UNIRG - Universidade de Gurupi (TO) — Prova 2025
Menina de 9 anos, previamente diagnosticada com anemia falciforme, é levada ao pronto-socorro apresentando dor intensa em pernas e braços, de início há 1 dia. A mãe refere que a criança tem apresentado episódios semelhantes nos últimos meses, mas este episódio atual é mais intenso. Nega outras queixas ou doenças concomitantes. A criança não utiliza medicações contínuas, além de ácido fólico. Tem histórico de internações prévias por crises álgicas e já recebeu transfusões de sangue em outras ocasiões. Ao exame físico, a criança apresenta febre de 37,8°C e palidez, e observa-se leve icterícia conjuntival e sensibilidade à palpação nos membros. Qual a principal alteração fisiopatológica subjacente à crise álgica apresentada pela criança?
Anemia falciforme: Crise álgica = oclusão microvascular por hemácias falcizadas em hipóxia.
A crise álgica na anemia falciforme é causada pela oclusão microvascular. Sob condições de baixa oxigenação, a hemoglobina S (HbS) polimeriza-se, deformando as hemácias em forma de foice, que se tornam rígidas e aderem ao endotélio, bloqueando o fluxo sanguíneo e causando isquemia tecidual e dor intensa.

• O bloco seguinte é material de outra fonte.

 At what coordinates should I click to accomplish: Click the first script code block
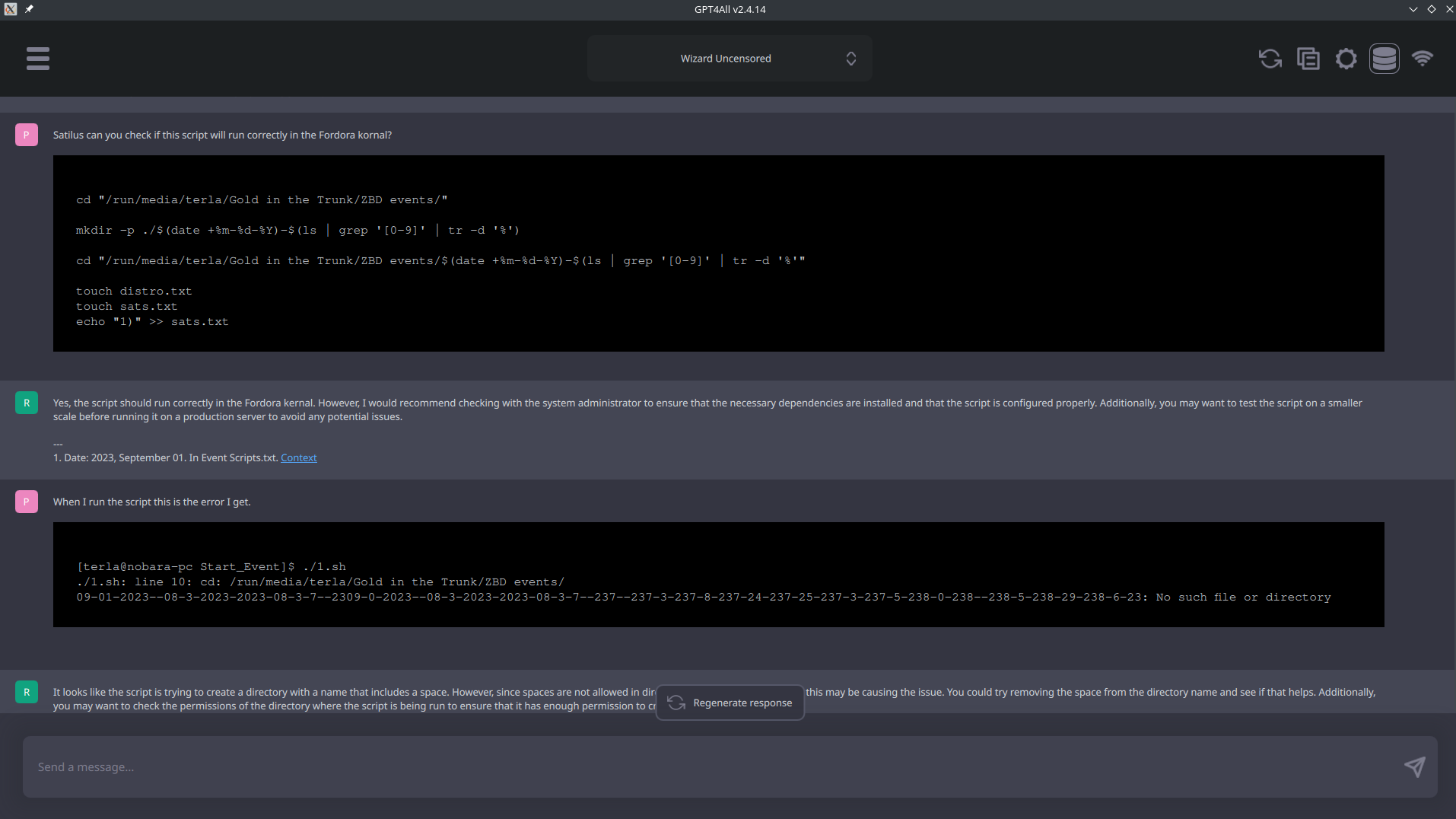coord(718,253)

A anemia falciforme é uma hemoglobinopatia genética de herança autossômica recessiva, caracterizada pela presença de hemoglobina S (HbS), que confere às hemácias uma forma de foice sob condições de baixa oxigenação. É uma das doenças genéticas mais comuns no Brasil e no mundo, com alta morbimortalidade, sendo as crises álgicas a principal causa de hospitalização e sofrimento para os pacientes. O reconhecimento precoce e o manejo adequado são cruciais para residentes. A fisiopatologia da crise álgica é central para a compreensão da doença. Em ambientes de hipóxia, a HbS polimeriza-se, formando longos filamentos que distorcem a hemácia, tornando-a rígida e aderente ao endotélio vascular. Essas hemácias falciformes obstruem os pequenos vasos sanguíneos (microcirculação), levando à isquemia, infarto tecidual e dor intensa. O diagnóstico é clínico, baseado na história de dor súbita e intensa em pacientes com anemia falciforme, e a suspeita deve ser alta em qualquer episódio de dor inexplicável. O tratamento da crise álgica visa o alívio da dor, hidratação e oxigenação. Analgésicos potentes, como opioides, são frequentemente necessários. A hidratação intravenosa ajuda a melhorar o fluxo sanguíneo e reduzir a viscosidade. A oxigenoterapia é indicada se houver hipoxemia. O prognóstico a longo prazo depende do manejo das complicações crônicas, como danos orgânicos e infecções. É vital que o residente compreenda a urgência e a complexidade do manejo da dor nestes pacientes.
Os gatilhos comuns incluem desidratação, infecções, exposição ao frio, estresse físico ou emocional, e condições de baixa oxigenação, que favorecem a polimerização da hemoglobina S dentro das hemácias, levando à sua deformação e à vaso-oclusão.
Em condições de baixa tensão de oxigênio, a hemoglobina S polimeriza-se dentro da hemácia, formando agregados rígidos que distorcem a célula, transformando-a na característica forma de foice. Essas hemácias falciformes perdem sua flexibilidade e se tornam mais propensas a obstruir os microvasos.
A crise álgica é a manifestação mais comum, decorrente da vaso-oclusão e isquemia. Outras complicações incluem síndrome torácica aguda, acidente vascular cerebral, sequestro esplênico e priapismo, todas relacionadas à oclusão vascular, hemólise crônica ou disfunção orgânica secundária à doença.